引用文:

Q.質問
これほどつらい思いをしているのに、隣人は管理会社に、「そんなにタバコの臭いがイヤならば、禁煙マンションに引っ越してもらえばいいんじゃないか」と言ったそうです。どうして被害を受けている人が引っ越ししなければならないのでしょうか。そもそも近くに禁煙マンションなんてありません。
A.回答
当会も、禁煙マンションが増えてくれることを望んでいます。行政に、法整備や卒煙支援を求めることと並行して、禁煙マンションを増やすような施策を求める要望活動も行っていきます。しかし、禁煙マンションが増えても、それ以外のマンションが「受動喫煙を与えても構わないマンション」であってはいけません。重要なのは、どのような住居にも「望まない受動喫煙被害を受けない」環境を整えることです。
住宅での受動喫煙被害は、誰の身にも起こりうる問題です。誰もが、どのような環境でも、安心して暮らせる社会を目指すべきだと当会は考えています。
なお、Q4でご紹介した『住環境トラブル解決実務マニュアル 改訂版』 (発行者:東京弁護士会・第一東京弁護士会・第二東京弁護士会)の「第8章タバコ煙害」175頁で、当会の顧問である岡本光樹弁護士は次のように書いています。
「そもそも加害喫煙者が、喫煙をやめて禁煙・卒煙すれば、この問題は根本的な解決を図ることができる。しかしながら、実際には、タバコ(ニコチン)には依存性があるため、禁煙することは困難を伴うことが多い。
独力で禁煙を試みるよりも、薬局の禁煙治療薬を使用したり、医療機関の禁煙外来(投薬およびカウンセリングを内容とする)を受診したりする方が、禁煙の成功率が高い。禁煙外来の受診を加害喫煙者に勧めることも、検討すべき方針である」
当会では、喫煙者が他者に受動喫煙被害を与えることのないよう、行政に対して、条例や法律の整備を求める働きかけを行いますが、その際には同時に、禁煙・卒煙支援についても要望していくことにしています。またこのホームページでも、さまざまな禁煙・卒煙に役立つ情報をお知らせしていく予定です。

データ一覧:
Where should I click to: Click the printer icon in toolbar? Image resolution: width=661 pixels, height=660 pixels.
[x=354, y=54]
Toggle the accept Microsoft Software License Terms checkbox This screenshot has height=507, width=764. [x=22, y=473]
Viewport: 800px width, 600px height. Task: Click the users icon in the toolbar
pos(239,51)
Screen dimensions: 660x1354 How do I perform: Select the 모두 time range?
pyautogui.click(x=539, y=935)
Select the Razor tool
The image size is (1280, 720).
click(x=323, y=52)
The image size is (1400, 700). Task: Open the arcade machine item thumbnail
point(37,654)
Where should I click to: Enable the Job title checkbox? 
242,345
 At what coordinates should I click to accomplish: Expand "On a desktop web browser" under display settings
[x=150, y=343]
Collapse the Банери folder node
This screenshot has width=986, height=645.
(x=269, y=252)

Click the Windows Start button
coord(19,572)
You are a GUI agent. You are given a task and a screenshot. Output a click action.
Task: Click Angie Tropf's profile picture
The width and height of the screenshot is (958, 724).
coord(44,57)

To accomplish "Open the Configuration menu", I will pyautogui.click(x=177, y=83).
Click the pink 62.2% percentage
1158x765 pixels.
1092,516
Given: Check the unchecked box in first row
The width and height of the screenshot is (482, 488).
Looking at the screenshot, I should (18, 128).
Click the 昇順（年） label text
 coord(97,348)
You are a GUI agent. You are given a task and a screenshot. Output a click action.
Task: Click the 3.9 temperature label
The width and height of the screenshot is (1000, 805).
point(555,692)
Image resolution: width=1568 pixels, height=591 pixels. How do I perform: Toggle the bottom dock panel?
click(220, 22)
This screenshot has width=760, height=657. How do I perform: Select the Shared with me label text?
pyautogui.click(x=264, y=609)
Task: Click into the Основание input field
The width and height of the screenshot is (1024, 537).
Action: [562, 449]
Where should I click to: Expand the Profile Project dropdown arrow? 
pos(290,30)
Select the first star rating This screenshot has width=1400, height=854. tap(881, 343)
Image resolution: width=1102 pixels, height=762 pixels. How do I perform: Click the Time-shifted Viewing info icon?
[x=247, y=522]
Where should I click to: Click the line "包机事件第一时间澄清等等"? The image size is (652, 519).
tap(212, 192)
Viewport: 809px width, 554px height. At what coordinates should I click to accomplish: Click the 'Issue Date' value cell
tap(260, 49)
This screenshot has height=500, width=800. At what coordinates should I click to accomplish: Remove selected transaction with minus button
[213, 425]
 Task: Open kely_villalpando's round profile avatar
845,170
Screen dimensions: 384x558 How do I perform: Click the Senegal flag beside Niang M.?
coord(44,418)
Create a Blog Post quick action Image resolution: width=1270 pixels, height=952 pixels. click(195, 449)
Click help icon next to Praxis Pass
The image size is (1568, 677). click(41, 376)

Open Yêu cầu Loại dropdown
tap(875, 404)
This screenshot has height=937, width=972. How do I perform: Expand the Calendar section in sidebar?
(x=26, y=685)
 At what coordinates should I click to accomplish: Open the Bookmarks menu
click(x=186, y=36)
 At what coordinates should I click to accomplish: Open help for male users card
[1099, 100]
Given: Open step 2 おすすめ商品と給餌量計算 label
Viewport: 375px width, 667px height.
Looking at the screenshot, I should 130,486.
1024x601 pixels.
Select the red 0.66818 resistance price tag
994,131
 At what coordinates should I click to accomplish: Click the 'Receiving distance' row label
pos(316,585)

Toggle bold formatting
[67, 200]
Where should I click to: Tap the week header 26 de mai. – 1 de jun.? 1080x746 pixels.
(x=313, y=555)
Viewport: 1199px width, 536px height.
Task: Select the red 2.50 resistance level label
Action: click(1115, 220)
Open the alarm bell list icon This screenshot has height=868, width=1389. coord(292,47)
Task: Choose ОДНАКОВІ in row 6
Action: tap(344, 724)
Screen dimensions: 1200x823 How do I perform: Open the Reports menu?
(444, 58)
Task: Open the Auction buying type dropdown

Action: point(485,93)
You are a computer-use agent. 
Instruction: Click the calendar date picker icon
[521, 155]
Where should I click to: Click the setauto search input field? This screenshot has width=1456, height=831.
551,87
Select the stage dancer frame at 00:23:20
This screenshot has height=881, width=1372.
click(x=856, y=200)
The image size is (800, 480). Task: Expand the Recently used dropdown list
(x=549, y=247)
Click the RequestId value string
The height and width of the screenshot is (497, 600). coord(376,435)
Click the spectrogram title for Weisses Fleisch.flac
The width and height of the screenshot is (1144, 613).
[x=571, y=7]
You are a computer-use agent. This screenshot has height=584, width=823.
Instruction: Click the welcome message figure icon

練習問題:
受動喫煙についての引用文のうち、「独力で禁煙を試みるよりも、薬」から「をお知らせしていく予定です。」までのすべてを、一字も変えずに書き写しなさい。 データは引用文とは別の資料である。

解答:
独力で禁煙を試みるよりも、薬局の禁煙治療薬を使用したり、医療機関の禁煙外来(投薬およびカウンセリングを内容とする)を受診したりする方が、禁煙の成功率が高い。禁煙外来の受診を加害喫煙者に勧めることも、検討すべき方針である」
当会では、喫煙者が他者に受動喫煙被害を与えることのないよう、行政に対して、条例や法律の整備を求める働きかけを行いますが、その際には同時に、禁煙・卒煙支援についても要望していくことにしています。またこのホームページでも、さまざまな禁煙・卒煙に役立つ情報をお知らせしていく予定です。